06-11-2021
Spaghettini “Senatore Cappelli “con calamaretti, barbabietola rosa, germogli di crescione e cioccolato fondente: il piatto di Simone Lugoboni del ristorante L'Oste Scuro a Verona
Mio nonno lavorava “con” la terra. Si, avete letto bene: non lavorava la terra, non era un contadino. Lavorava con la terra, con i suoi prodotti. Lo chiamavano “el Tastariso”. Aveva un mulino da riso sull’Adige, nella bassa veronese, e commerciava, appunto, il prezioso cereale. A Verona il riso è, soprattutto, Vialone nano.
E sono mitici i risotti (da quello al radicchio rosso a quello all’Amarone) che mescolano riso e altri prodotti della terra a meravigliosi vini della Valpolicella e della Valpantena. E le ricette tradizionali continuano con i gnocchi di patate (si dice siano nati qui… e da quasi 500 anni si celebra durante il carnevale veronese l’elezione della massima autorità mascherata: il Papà’ del Gnocco !!). E poi la storica Pastissa’ de Caval, lo stracotto di cavallo a vino rosso.
Napoleone e le sue battaglie lasciarono qui molti cadaveri di uomini e bestie…Agli uomini, laddove possibile, degna sepoltura… ai cavalli… degna pentola fumante!
E infine il lesso misto, gallina, manzo, testina, cotechino e chi più ne ha più ne metta… il tutto accompagnato da una salsa più che unica: pangrattato in brodo con midollo, formaggio e tanto, tantissimo pepe! La Peara’. E la gara era a quale fosse più pepata. Un tempo infatti il pepe era merce rara e costosa: più ce n’era nella salsa più l’ospite si sentiva onorato.
E infine il Pandoro..o Pan De Oro…nato dalle mani sapienti del signor Melegatti che ne fece il primo dolce lievitato industriale della città. E quando vi diranno che il Pandoro è un dolce artigianale… sappiate che è una realtà edulcorata: industriale nasce artigianale forse lo copiano oggi.

◆ ◆ ◆ ◆ ◆ ◆ ◆

_OBIETTIVO 1_
Quali ingredienti della Peara' nomina il testo sulla cucina veronese? Elencali tutti.
_OBIETTIVO 2_
Prosegui il testo sulla cucina veronese dopo la sua ultima frase.

_DATI DISPONIBILI_
◆ ◆ ◆ ◆ ◆ ◆ ◆

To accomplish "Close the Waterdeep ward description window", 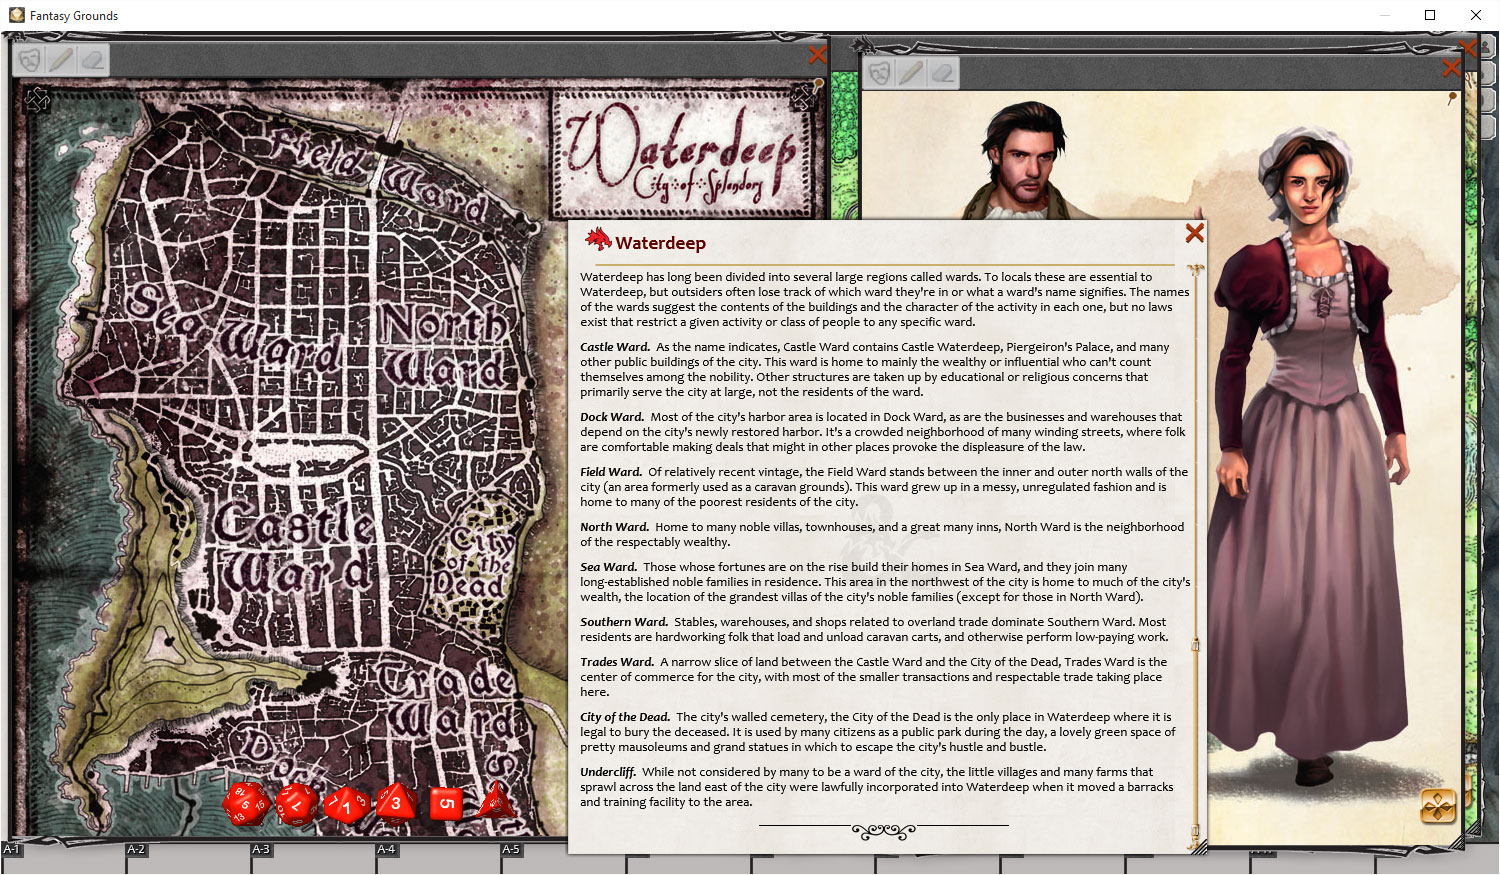I will 1194,232.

◆ ◆ ◆ ◆ ◆ ◆ ◆

_RISULTATO ATTESO 1_
pangrattato, brodo, midollo, formaggio, pepe

_RISULTATO ATTESO 2_
Ma non è di risotti, salse e dolci che vi vogliamo parlare oggi, o almeno non solo, bensì del territorio del Veronese, così ricco di prodotti e di lavorazioni, tra il Garda e le cinque valli della sua provincia: la Valpolicella, la Valpantena, la Val d’Illasi la Val d’Alpone e la Val di Squaranto (il mio maestro Zavarise, primo regista delle mie scuole elementari all’Antonio Provolo della città Scaligera sarebbe orgoglioso di me!)
Della gastronomia ristorantizia veronese si parla sempre poco. Al di là dell’opera meritoria di Giorgio Gioco e dei Perbellini, al di fuori delle stelle rinnovate del bellissimo e buonissimo ristorante ai 12 Apostoli di Buffo, e ricordando pure la gentile stupenda cucina di Giacomo Sacchetto, alla Cru, in Valpolicella, restano ancora troppo pochi i locali da citare.
Ma noi, indomiti, ne abbiamo trovati altri due che, non fosse per la ancor giovanissima età dei rispettivi cuochi, meriterebbero ben più alta menzione e posizione nella memoria collettiva, di questo breve articolo.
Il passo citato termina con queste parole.